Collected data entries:
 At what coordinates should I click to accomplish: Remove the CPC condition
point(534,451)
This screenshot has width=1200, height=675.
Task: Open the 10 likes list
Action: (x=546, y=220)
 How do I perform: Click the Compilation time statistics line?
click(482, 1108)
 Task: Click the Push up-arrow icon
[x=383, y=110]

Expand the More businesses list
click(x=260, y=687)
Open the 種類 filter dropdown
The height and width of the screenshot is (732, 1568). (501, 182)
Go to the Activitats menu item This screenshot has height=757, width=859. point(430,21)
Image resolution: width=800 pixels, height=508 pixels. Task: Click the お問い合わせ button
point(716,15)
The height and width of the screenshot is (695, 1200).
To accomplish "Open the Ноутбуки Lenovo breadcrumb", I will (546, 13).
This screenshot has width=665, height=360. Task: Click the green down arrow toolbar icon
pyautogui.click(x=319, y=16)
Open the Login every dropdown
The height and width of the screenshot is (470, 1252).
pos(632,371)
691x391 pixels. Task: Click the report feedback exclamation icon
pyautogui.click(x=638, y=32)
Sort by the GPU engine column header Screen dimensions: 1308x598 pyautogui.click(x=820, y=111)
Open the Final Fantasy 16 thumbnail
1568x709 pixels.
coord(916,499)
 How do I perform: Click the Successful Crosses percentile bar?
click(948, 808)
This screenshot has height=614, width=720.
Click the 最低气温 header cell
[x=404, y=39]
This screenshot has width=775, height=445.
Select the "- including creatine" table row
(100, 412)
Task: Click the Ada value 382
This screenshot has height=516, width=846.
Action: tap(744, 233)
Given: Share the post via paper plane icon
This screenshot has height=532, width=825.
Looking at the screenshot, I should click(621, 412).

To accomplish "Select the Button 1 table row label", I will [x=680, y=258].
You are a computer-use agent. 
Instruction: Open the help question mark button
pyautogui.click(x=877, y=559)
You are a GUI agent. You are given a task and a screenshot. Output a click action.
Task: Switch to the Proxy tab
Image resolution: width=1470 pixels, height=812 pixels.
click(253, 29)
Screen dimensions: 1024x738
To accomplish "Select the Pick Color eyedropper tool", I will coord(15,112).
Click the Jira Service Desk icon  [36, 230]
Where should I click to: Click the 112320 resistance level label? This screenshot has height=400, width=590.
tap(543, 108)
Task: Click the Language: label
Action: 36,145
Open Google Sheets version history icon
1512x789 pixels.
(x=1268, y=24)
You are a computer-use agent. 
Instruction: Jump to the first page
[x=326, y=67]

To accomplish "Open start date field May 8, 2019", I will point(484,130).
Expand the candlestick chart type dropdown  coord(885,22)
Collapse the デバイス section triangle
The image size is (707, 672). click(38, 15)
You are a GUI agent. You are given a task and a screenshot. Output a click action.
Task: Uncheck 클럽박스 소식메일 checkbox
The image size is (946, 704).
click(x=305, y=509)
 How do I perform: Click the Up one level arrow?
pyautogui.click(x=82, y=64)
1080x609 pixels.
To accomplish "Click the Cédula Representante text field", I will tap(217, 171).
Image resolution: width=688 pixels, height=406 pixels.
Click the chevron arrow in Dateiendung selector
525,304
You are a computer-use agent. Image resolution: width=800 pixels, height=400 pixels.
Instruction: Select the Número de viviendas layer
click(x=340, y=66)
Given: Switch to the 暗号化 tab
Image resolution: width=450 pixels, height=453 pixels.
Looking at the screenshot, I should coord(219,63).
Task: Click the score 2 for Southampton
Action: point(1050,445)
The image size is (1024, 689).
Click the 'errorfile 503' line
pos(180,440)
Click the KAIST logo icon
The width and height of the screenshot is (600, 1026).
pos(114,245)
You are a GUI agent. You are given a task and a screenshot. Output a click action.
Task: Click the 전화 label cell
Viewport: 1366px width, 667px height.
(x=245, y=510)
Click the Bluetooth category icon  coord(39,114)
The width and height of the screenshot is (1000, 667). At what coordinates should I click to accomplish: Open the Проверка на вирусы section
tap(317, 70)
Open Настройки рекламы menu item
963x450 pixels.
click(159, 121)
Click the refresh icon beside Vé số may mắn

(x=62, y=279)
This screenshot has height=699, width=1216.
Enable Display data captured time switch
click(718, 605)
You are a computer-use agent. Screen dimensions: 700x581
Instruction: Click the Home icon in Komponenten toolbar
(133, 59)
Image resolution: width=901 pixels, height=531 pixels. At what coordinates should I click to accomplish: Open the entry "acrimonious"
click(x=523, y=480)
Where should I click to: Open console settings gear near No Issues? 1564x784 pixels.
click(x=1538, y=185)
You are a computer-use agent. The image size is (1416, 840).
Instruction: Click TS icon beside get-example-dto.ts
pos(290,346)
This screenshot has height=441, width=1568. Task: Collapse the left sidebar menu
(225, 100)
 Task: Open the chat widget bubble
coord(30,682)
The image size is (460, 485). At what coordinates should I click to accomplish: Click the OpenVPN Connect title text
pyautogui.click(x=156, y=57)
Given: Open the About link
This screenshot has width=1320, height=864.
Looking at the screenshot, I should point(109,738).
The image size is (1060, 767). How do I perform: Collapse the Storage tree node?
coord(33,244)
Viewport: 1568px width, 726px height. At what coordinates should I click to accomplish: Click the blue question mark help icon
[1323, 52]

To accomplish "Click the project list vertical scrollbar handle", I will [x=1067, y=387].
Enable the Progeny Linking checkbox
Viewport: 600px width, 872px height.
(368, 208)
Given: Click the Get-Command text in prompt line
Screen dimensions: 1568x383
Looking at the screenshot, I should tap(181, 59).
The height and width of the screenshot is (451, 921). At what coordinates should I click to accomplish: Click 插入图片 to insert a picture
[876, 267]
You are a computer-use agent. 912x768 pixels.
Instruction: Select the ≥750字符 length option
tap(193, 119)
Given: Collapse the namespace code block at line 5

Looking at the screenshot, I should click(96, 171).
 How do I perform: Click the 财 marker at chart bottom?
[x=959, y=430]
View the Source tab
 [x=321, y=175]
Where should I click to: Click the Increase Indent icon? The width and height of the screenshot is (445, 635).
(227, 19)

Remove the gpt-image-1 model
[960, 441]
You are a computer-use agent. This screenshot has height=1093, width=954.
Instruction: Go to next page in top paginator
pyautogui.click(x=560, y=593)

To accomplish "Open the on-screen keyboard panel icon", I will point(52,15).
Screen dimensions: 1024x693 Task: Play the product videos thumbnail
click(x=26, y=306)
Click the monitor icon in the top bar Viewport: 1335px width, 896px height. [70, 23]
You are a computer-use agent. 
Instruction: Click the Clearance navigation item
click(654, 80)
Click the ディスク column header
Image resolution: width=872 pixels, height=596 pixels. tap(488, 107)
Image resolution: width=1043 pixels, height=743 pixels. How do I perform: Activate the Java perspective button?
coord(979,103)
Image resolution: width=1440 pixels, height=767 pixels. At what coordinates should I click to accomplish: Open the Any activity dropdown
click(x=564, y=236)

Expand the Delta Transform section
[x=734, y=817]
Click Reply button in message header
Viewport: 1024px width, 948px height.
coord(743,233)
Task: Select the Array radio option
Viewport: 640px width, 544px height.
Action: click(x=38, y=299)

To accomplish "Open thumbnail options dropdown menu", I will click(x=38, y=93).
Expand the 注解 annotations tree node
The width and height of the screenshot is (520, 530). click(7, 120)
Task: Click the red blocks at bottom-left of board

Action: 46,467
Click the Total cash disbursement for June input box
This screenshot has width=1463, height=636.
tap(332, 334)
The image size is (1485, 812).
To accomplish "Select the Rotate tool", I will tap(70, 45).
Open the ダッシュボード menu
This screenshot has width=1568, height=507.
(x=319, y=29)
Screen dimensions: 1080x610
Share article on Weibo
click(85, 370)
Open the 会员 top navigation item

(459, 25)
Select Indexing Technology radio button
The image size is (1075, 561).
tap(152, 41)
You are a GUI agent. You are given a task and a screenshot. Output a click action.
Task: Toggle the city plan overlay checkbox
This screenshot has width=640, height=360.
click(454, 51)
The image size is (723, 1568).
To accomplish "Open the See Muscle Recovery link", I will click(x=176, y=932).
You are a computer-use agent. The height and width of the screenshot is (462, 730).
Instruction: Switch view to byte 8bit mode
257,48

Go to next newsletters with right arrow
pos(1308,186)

**HOW TO COMPLETE THIS TASK**
Filter the entries down to the lines holding the string "checkbox". Copy each of those lines.

**RESPONSE TO THIS EXERCISE**
Task: Uncheck 클럽박스 소식메일 checkbox
Enable the Progeny Linking checkbox
Task: Toggle the city plan overlay checkbox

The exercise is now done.